─── ТЕКСТ ДЛЯ РАЗБОРА

Церемония открытия парижской Олимпиады, в которой сочетались кощунство, цинизм и дурновкусие, поставила жирную точку в истории русского мифа о Франции. Франция еще существует, а вот миф о ней умер.
Вообще-то к этому шло уже давно, несколько десятилетий, но момент смерти мифа наступил именно сейчас, и это стоит зафиксировать. Так сложилось, что каждое открытие Олимпийских игр становится концентрированным высказыванием страны-хозяйки о самой себе, о своих ценностях и традициях. Потому и удар по репутации Франции вышел концентрированным - и убийственным.
Не всякий миф можно так легко убить. Например, наш миф об Италии практически бессмертен. Дело в том, что он основан главным образом на наследии далекого прошлого. К примеру, русских художников некогда отправляли в Италию совсем не затем, чтобы они знакомились с жизнью современных им итальянцев. Не представляю себе, чтобы какое-то поведение сегодняшних обитателей Апеннин могло обесценить в наших глазах развалины римского Форума или сокровища Уффици.
С Францией получилось иначе. Ее влияние было для нас актуальным и непосредственным в течение трех веков, начиная с 1717 года, когда Петр Великий посетил Париж. Причем в каждую эпоху оно становилось актуальным по-новому. В XVIII веке французский язык уже господствовал в Европе, и Екатерина Великая переписывалась на нем со светлыми умами тогдашней Франции - Дидро, Вольтером и д’Аламбером. Примерно с тем же составом корреспондентов обменивался письмами и Фридрих Великий - главный символ прусского милитаризма и партнер Екатерины по разделу Польши.
Начало XIX века - это культ Наполеона, который не померк полностью даже после победы над ним - победы, которая, помимо прочего, подарила русской аристократии целую армию гувернеров-французов.
Разумеется, и читали в позапрошлом веке главным образом французов - и даже Байрон стал у нас известен прежде всего во французском переводе.
А начало двадцатого века - это увлечение художниками Парижской школы, это Дягилев, который стремился показать русскую культуру именно парижской публике; наконец, это Франция как средоточие русских изгнанников: “приют эмигрантов, свободный Париж”. Более того, и американская литература того времени - Хемингуэй, Скотт Фицджеральд, Генри Миллер - неразрывно связана для нас с Парижем, его уникальной средой.

──────
─── ВЫДЕРЖКА ИЗ ДАННЫХ

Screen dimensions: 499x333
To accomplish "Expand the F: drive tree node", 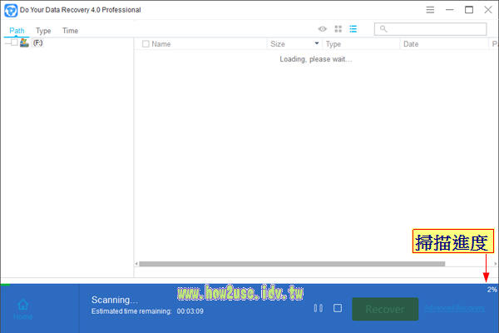I will [x=6, y=42].
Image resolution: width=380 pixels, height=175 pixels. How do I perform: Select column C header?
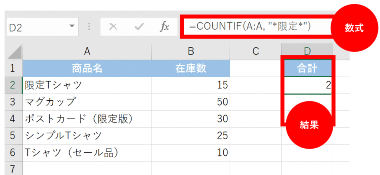(255, 52)
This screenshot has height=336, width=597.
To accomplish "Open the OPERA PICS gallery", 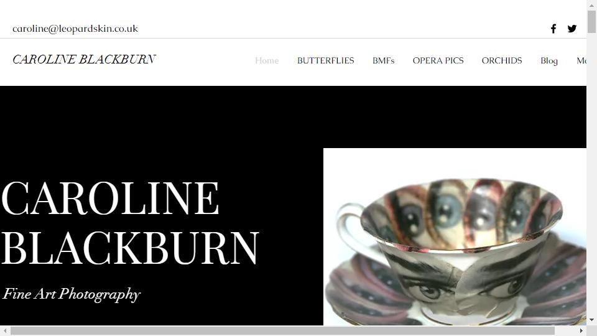I will tap(438, 60).
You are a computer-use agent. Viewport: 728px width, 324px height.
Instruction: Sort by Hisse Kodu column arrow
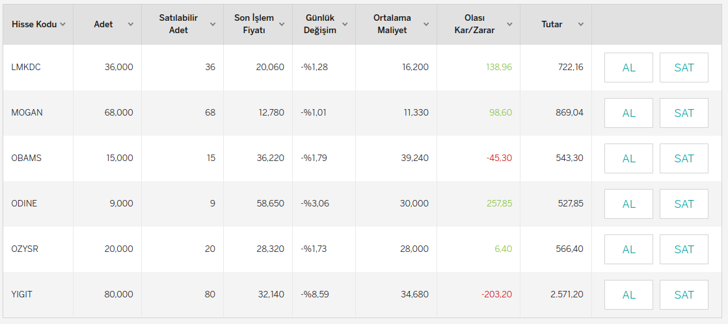[62, 25]
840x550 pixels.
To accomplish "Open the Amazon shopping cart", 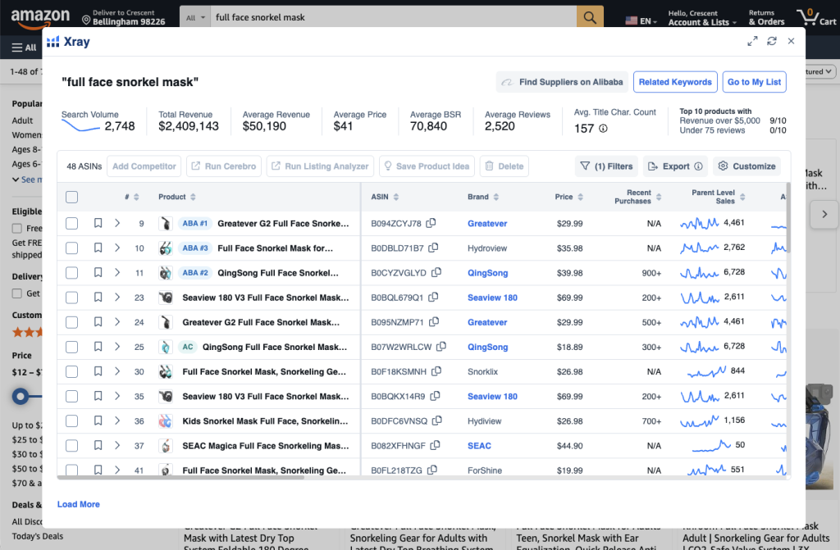I will pos(816,17).
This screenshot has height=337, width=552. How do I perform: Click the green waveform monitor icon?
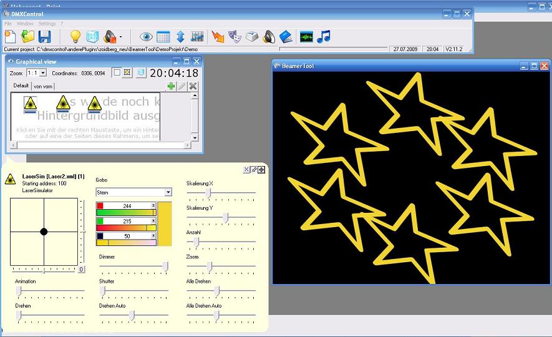coord(306,36)
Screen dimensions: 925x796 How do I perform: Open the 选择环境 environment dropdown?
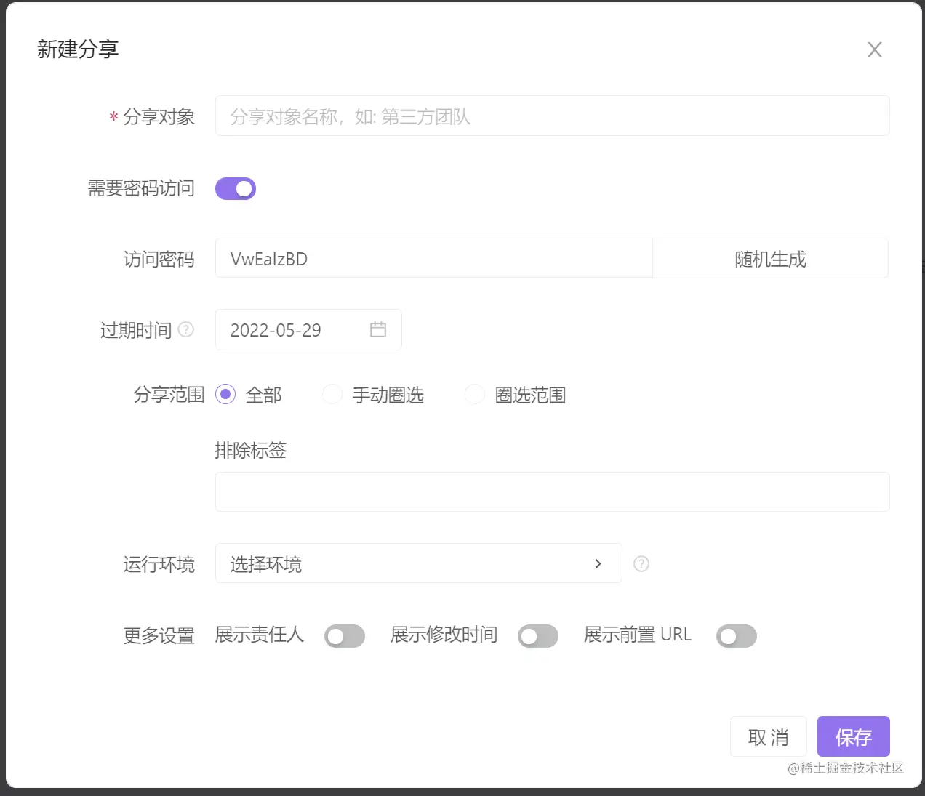[418, 563]
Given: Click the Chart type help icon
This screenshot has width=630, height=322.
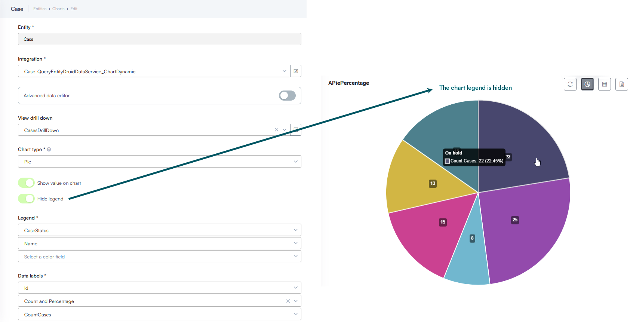Looking at the screenshot, I should [49, 149].
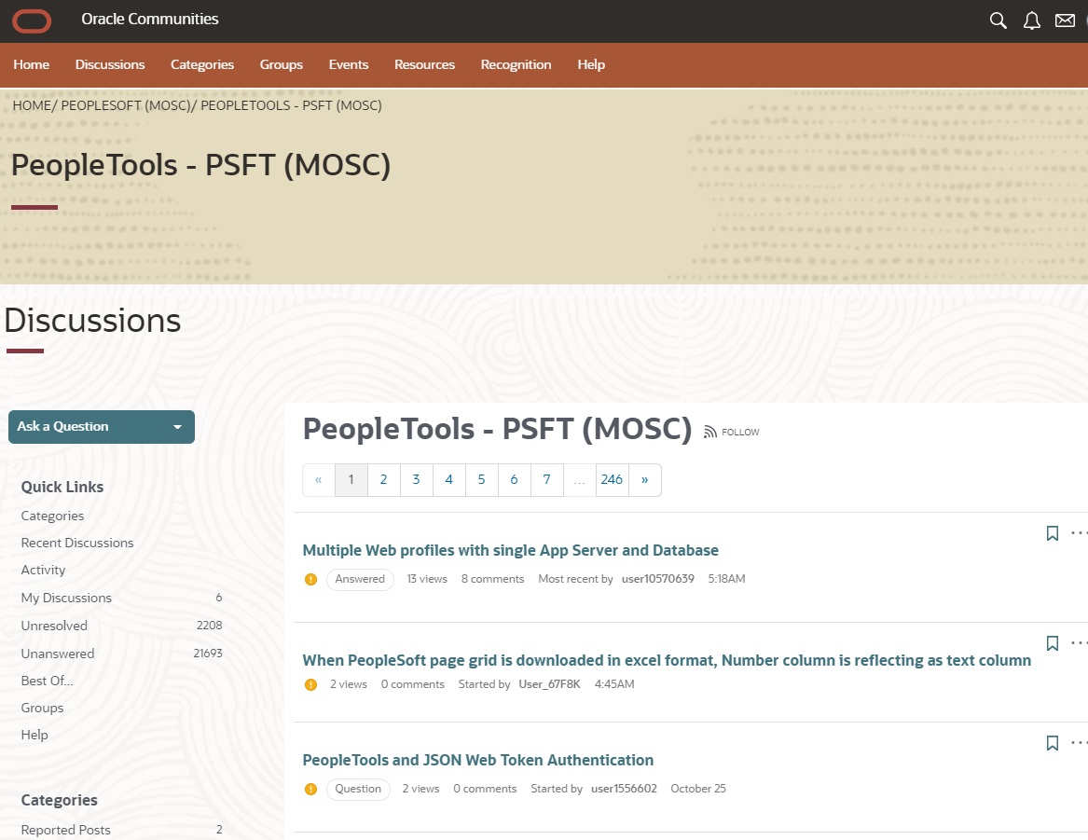Bookmark the excel format grid discussion
Viewport: 1088px width, 840px height.
point(1052,643)
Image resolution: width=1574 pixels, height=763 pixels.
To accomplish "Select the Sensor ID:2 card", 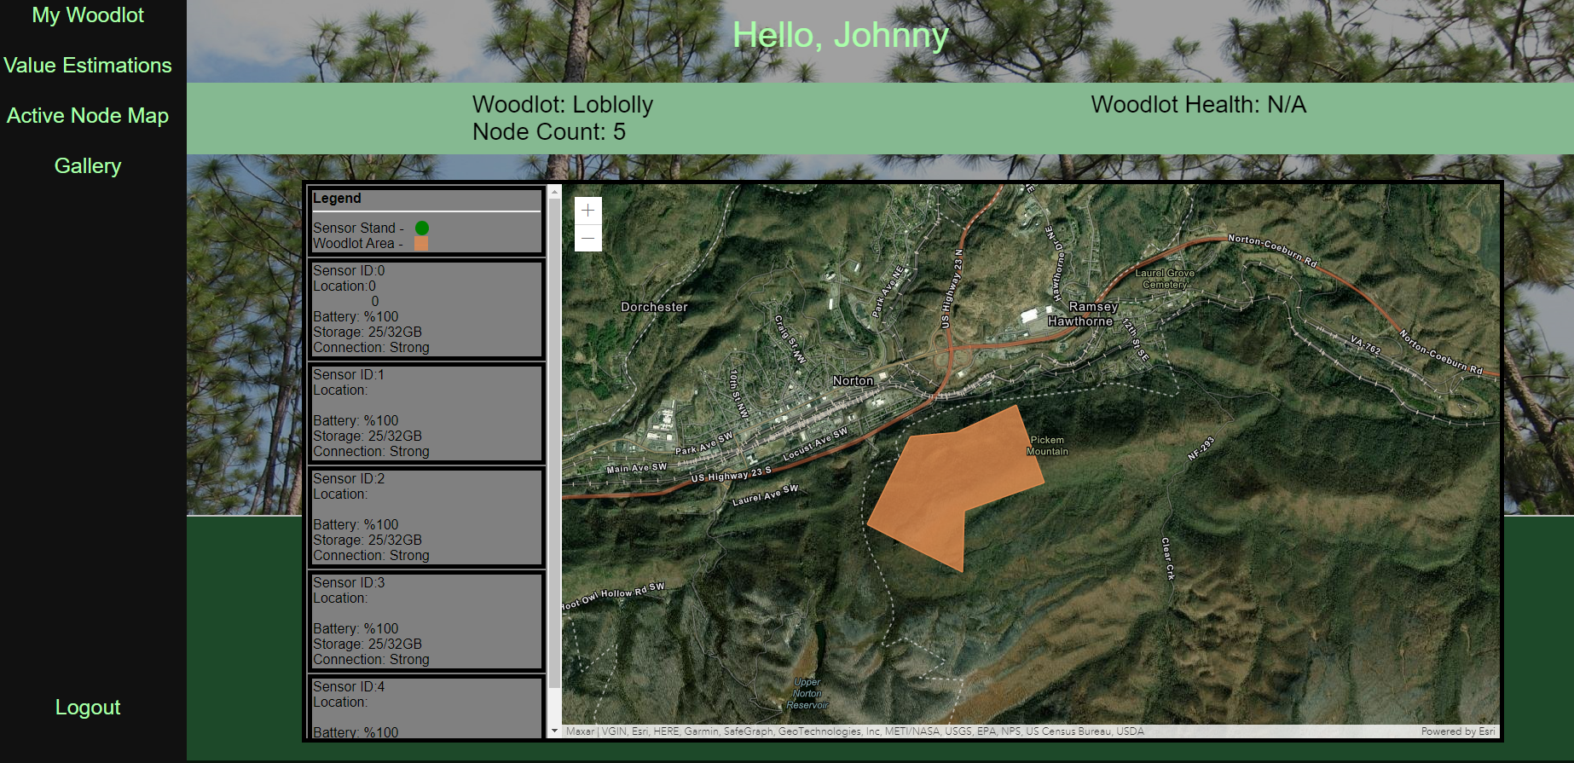I will click(x=425, y=517).
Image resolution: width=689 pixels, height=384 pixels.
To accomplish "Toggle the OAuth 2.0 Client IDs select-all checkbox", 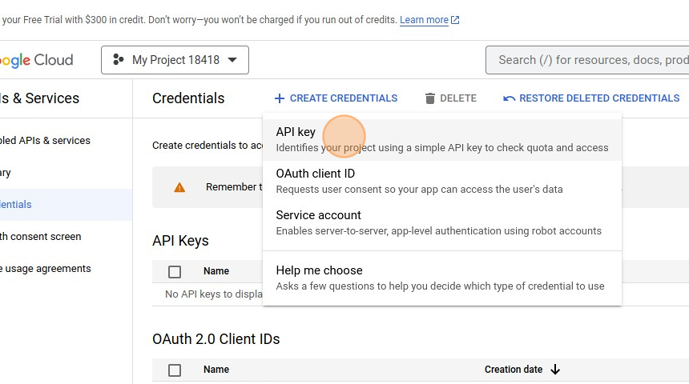I will click(175, 370).
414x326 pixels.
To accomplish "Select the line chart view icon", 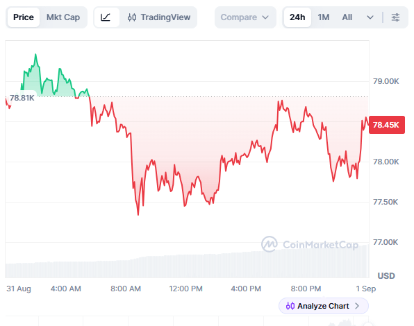I will coord(106,17).
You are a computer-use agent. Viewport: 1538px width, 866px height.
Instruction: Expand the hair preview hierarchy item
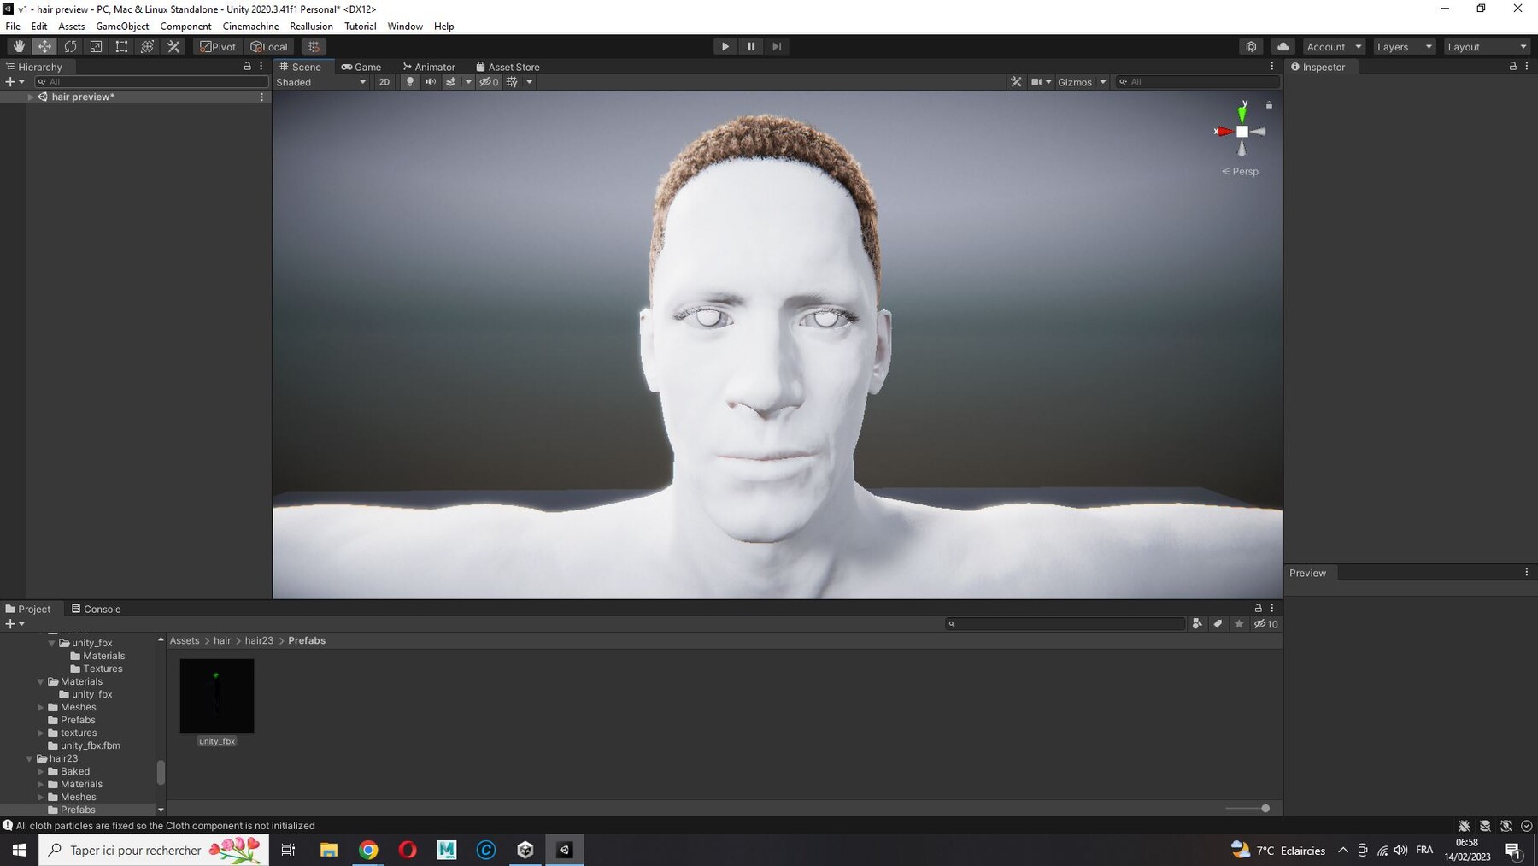click(31, 97)
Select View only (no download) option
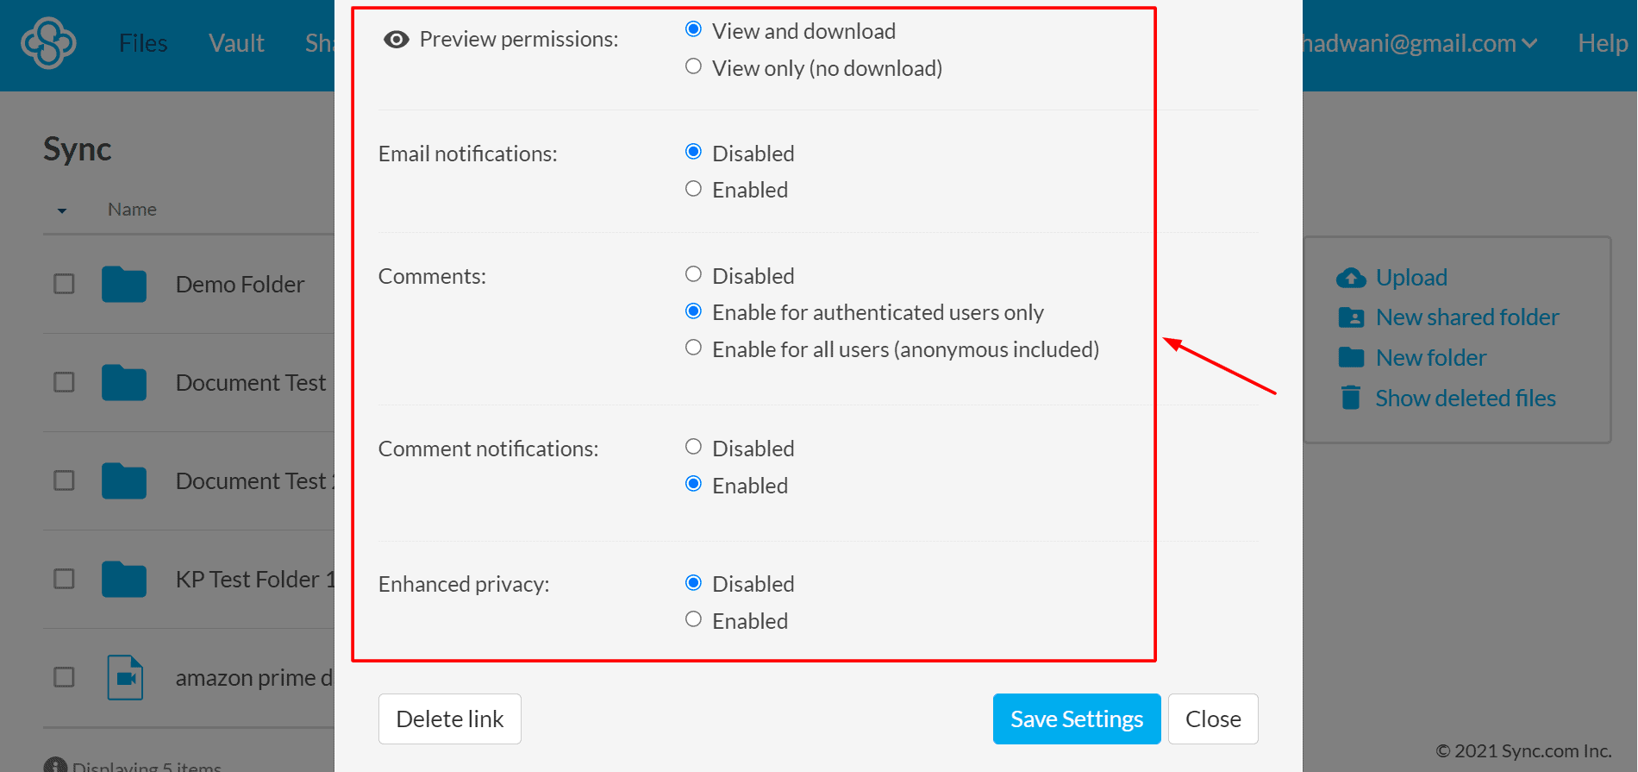Image resolution: width=1638 pixels, height=772 pixels. click(x=693, y=66)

──────

ЦЕЛЬ ЗАДАНИЯ →
Продолжите текст о русском мифе о Франции, начав сразу после его последнего предложения.

ОТВЕТ К ЗАДАНИЮ →
Настала вторая половина прошлого века, и Франция повернулась к нам другими гранями. Это не только популярность французского шансона и французского кино, но и, прежде всего, невиданная со времен энциклопедистов влиятельность французских философов, историков, социологов.
Наконец, во все времена в России была тотально мифологизирована французская культура быта - мода, интерьер, кухня. Начиная от шампанского, ставшего непременным атрибутом разгульной жизни (в одном из фильмов про гардемаринов герои пьют “Вдову Клико” за десятилетия до появления этой марки), до фетиша позднесоветских женщин - духов “Шанель № 5”. Не говорю уже про французские сыры, о которых российские туристы с мазохистским восторгом говорили: “Они провоняли весь самолет!”
Вообще-то французов всегда считали легковесными. Пушкина в юности тоже считали легковесным, и недаром кличка у него была “Француз”. Но эта легкость - то ли галантность, то ли галантерейность - воспринималась как полезная антитеза русской тяжеловатой духовности. К тому же если брать широкую историческую перспективу, то помнили мы и о средневековой Франции как о стране христианского подвига, святых королей и готических соборов.
Но собор Парижской Богоматери сгорел и до сих пор не восстановлен, а взамен мир получил новое послание: бал сатанистов и извращенцев на набережной Сены. И тут русских людей озарило: да они же давно стали такими, это же и есть их актуальная традиция, вытеснившая католическое наследие. От кощунств Великой французской революции до постмодернистской “деконструкции” и современных карикатур “Шарли эбдо” - тяга к разрушительному глумлению находится в сердцевине французской культуры. Просто раньше это было не так заметно, это можно было принять за живость ума, специфический юмор, добродушную насмешливость.
Но ведь и сифилис, который и у нас, и по всей Европе традиционно называли “французской болезнью”, тоже проявляет себя не сразу. Теперь мы увидели французскую культуру с проваленным носом, и этот момент истины уже не занюхать никакими духами и не заесть никакими бриошами.